Click any event entry to open the task detail modal. Activity respects current column visibility and subtask settings.
Task Detail Modal
Click any task card (Kanban), graph node (Graph), or event entry (Activity/Agent Ops) to open the detail modal. Shows:
- Task metadata: ID, title, description, assignee, progress, tags, due date
- Tabbed content: Comments, Checkpoints, Activity
Keyboard Shortcuts
| Key | Action |
|---|---|
/ | Focus search |
a | Toggle activity panel |
? | Show keyboard shortcuts dialog |
Esc | Close open panels/modals |
Shortcuts are disabled when focus is inside an input field, textarea, or select element.
Real-time Updates
The dashboard uses Server-Sent Events (SSE) for live updates — no manual refresh needed. A connection status indicator in the top-right corner shows the current state:
| Status | Indicator |
|---|---|
| Live | Green dot |
| Connecting | Neutral dot |
| Reconnecting | Red dot |
If the connection drops, it automatically reconnects with exponential backoff. Switching back to the tab triggers an immediate reconnect.
Install as an App (PWA)
The dashboard supports installable web app metadata and icons (HZL), so you can install it like a native app.
Installability requirements:
http://localhost:3456works for local development.- Remote installs generally require HTTPS (for example, put HZL behind an HTTPS reverse proxy).
Desktop (Chrome/Edge)
- Start the dashboard with
hzl serve. - Open the dashboard URL in Chrome or Edge.

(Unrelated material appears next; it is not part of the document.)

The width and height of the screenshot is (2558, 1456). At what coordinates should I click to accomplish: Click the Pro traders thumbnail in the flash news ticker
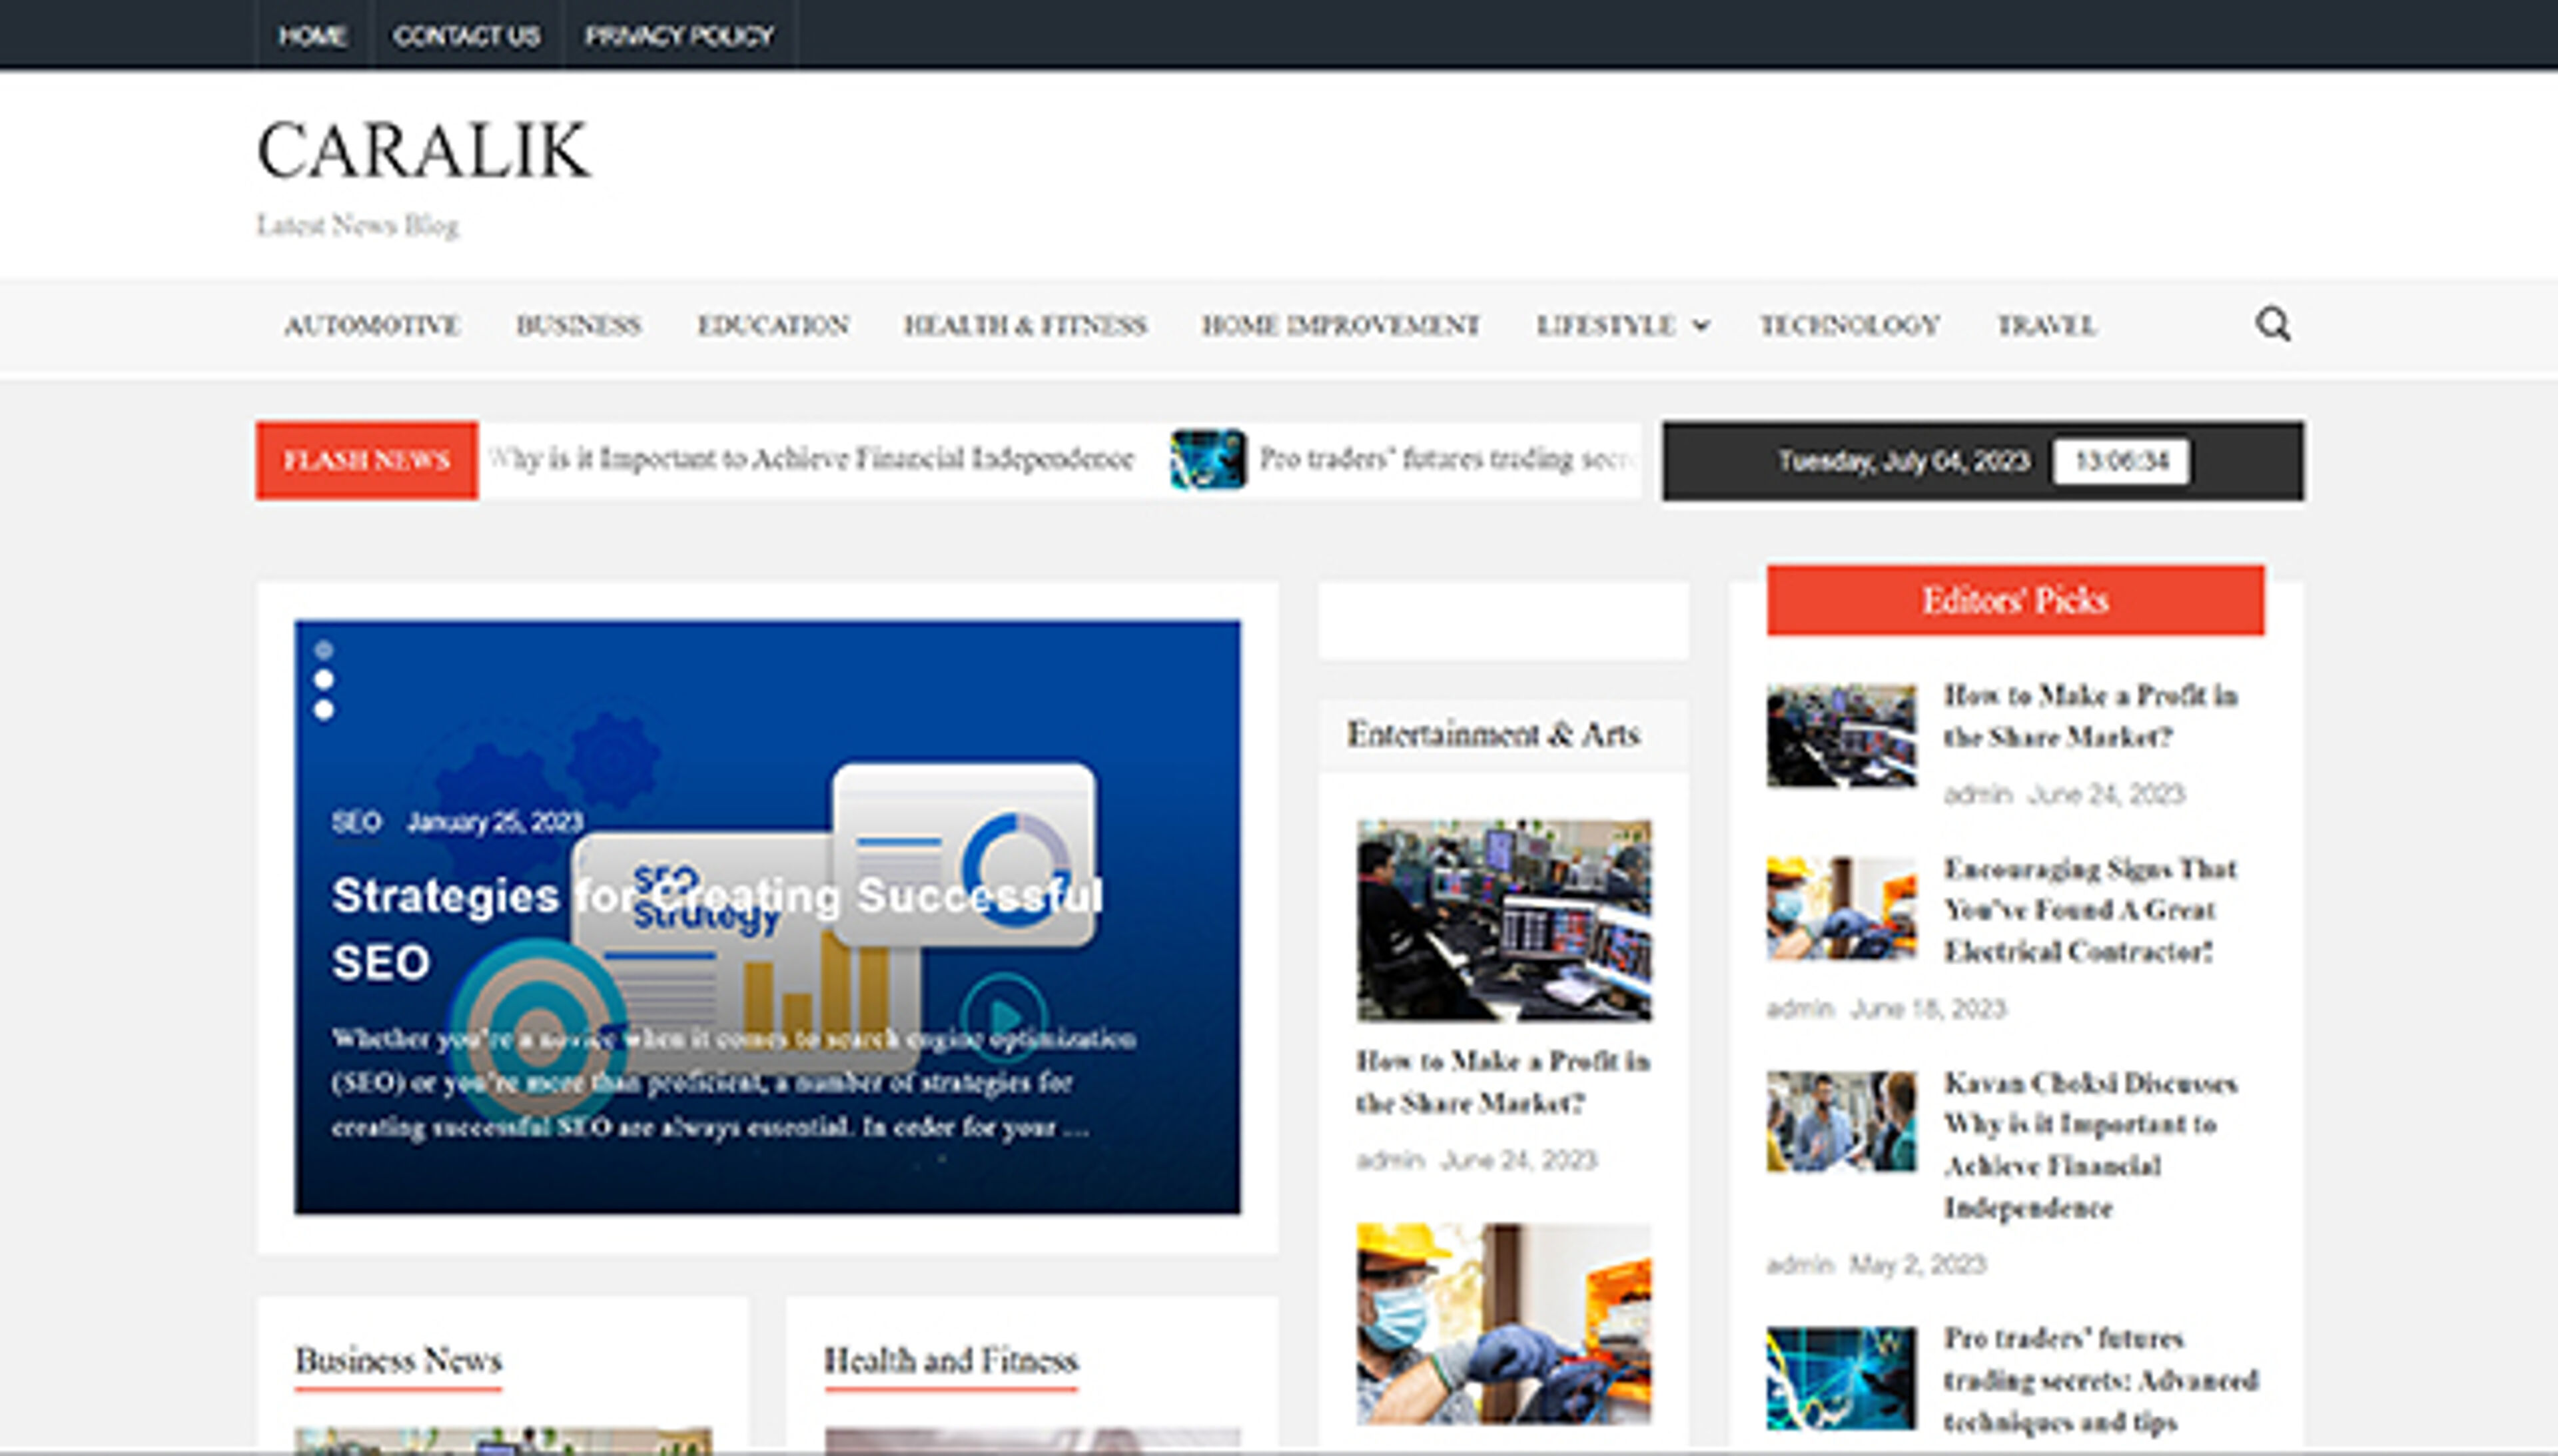pos(1206,460)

- Click the install icon in the address bar (or browser menu
Install HZL). - Confirm install.
Android (Chrome)
- Open the dashboard URL in Chrome on Android.
- Tap the browser menu.
- Tap
Install app(orAdd to Home screendepending on Chrome version).
iOS (Safari)
- Open the dashboard URL in Safari.
- Tap the Share button.
- Tap
Add to Home Screen. - Confirm the app name
HZL.
Background Mode
Run the dashboard as a background process:
hzl serve --background # Fork to background, write PID
hzl serve --status # Check if running
hzl serve --stop # Stop the background serverRunning as a Service (systemd)
For always-on access (e.g., on an OpenClaw box via Tailscale). Linux only. See also the Installation guide for the quick setup during initial install.
mkdir -p ~/.config/systemd/user
hzl serve --print-systemd > ~/.config/systemd/user/hzl-web.service
systemctl --user daemon-reload
systemctl --user enable --now hzl-web
# Enable lingering so the service runs even when logged out
loginctl enable-linger $USERThe server binds to 0.0.0.0 by default, making it accessible over the network (including Tailscale). Use --host 127.0.0.1 to restrict to localhost only.
macOS: systemd is not available. Use hzl serve --background or create a launchd plist.
When to Use Each View
| View | Best for |
|---|---|
| Kanban | Workflow status at a glance, standups, moving tasks through stages |
| Agent Ops | Monitoring agent fleet health, investigating what an agent worked on, auditing activity |
| Graph | Visualizing dependency chains, understanding project structure and hierarchy |
CLI is better for:
- Scripted automation
- Quick task operations
- Integration with other tools
Architecture
The dashboard is served by hzl-web, which reads from the same event-sourced database as the CLI. Changes made via CLI appear immediately in the dashboard and vice versa.
┌─────────────┐ ┌─────────────┐
│ CLI │ │ Dashboard │
│ (hzl) │ │ (hzl serve) │
└──────┬──────┘ └──────┬──────┘
│ │
└───────┬───────────┘
│
┌──────▼──────┐
│ hzl-core │
│ (events.db)│
└─────────────┘For technical details on the event-sourced architecture, see Architecture.